AIM OF THE EXERCISE — Transcribe exactly the line that contains "How do I perform: Click the empty" and every line after it through the end of the records, with nothing else.

DATASET RECORDS —
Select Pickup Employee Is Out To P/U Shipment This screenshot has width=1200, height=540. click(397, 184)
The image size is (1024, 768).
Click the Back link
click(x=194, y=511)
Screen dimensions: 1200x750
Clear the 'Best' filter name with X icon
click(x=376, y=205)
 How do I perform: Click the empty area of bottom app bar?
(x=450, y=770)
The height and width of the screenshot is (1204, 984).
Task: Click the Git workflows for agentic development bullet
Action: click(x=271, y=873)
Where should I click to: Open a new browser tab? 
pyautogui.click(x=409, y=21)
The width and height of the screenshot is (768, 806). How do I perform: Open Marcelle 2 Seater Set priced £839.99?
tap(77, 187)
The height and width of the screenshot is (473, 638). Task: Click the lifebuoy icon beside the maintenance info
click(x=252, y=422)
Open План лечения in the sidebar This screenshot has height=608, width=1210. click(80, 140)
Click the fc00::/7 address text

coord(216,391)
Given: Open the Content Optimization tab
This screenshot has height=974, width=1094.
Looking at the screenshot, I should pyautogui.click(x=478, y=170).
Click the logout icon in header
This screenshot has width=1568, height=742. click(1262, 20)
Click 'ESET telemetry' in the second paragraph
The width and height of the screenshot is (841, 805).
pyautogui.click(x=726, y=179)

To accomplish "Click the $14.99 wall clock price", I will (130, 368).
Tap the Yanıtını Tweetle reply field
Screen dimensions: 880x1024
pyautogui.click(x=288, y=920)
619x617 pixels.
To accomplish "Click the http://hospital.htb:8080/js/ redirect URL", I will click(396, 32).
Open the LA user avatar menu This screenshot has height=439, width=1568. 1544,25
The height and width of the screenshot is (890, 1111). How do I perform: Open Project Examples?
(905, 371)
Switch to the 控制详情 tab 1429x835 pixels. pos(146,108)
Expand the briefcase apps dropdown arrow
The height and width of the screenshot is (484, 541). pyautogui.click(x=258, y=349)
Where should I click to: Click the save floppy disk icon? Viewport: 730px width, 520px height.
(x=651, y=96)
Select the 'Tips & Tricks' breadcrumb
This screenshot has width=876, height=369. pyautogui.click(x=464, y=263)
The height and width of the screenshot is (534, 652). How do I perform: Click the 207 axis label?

PROBLEM SOLUTION —
 How do I perform: Click the empty area of bottom app bar?
(x=450, y=770)
The height and width of the screenshot is (1204, 984).
Task: Click the Git workflows for agentic development bullet
Action: click(x=271, y=873)
Where should I click to: Open a new browser tab? 
pyautogui.click(x=409, y=21)
The width and height of the screenshot is (768, 806). How do I perform: Open Marcelle 2 Seater Set priced £839.99?
tap(77, 187)
The height and width of the screenshot is (473, 638). Task: Click the lifebuoy icon beside the maintenance info
click(x=252, y=422)
Open План лечения in the sidebar This screenshot has height=608, width=1210. click(80, 140)
Click the fc00::/7 address text

coord(216,391)
Given: Open the Content Optimization tab
This screenshot has height=974, width=1094.
Looking at the screenshot, I should pyautogui.click(x=478, y=170).
Click the logout icon in header
This screenshot has width=1568, height=742. click(1262, 20)
Click 'ESET telemetry' in the second paragraph
The width and height of the screenshot is (841, 805).
pyautogui.click(x=726, y=179)

To accomplish "Click the $14.99 wall clock price", I will (130, 368).
Tap the Yanıtını Tweetle reply field
Screen dimensions: 880x1024
pyautogui.click(x=288, y=920)
619x617 pixels.
To accomplish "Click the http://hospital.htb:8080/js/ redirect URL", I will click(396, 32).
Open the LA user avatar menu This screenshot has height=439, width=1568. 1544,25
The height and width of the screenshot is (890, 1111). How do I perform: Open Project Examples?
(905, 371)
Switch to the 控制详情 tab 1429x835 pixels. pos(146,108)
Expand the briefcase apps dropdown arrow
The height and width of the screenshot is (484, 541). pyautogui.click(x=258, y=349)
Where should I click to: Click the save floppy disk icon? Viewport: 730px width, 520px height.
(x=651, y=96)
Select the 'Tips & Tricks' breadcrumb
This screenshot has width=876, height=369. pyautogui.click(x=464, y=263)
The height and width of the screenshot is (534, 652). How do I perform: Click the 207 axis label?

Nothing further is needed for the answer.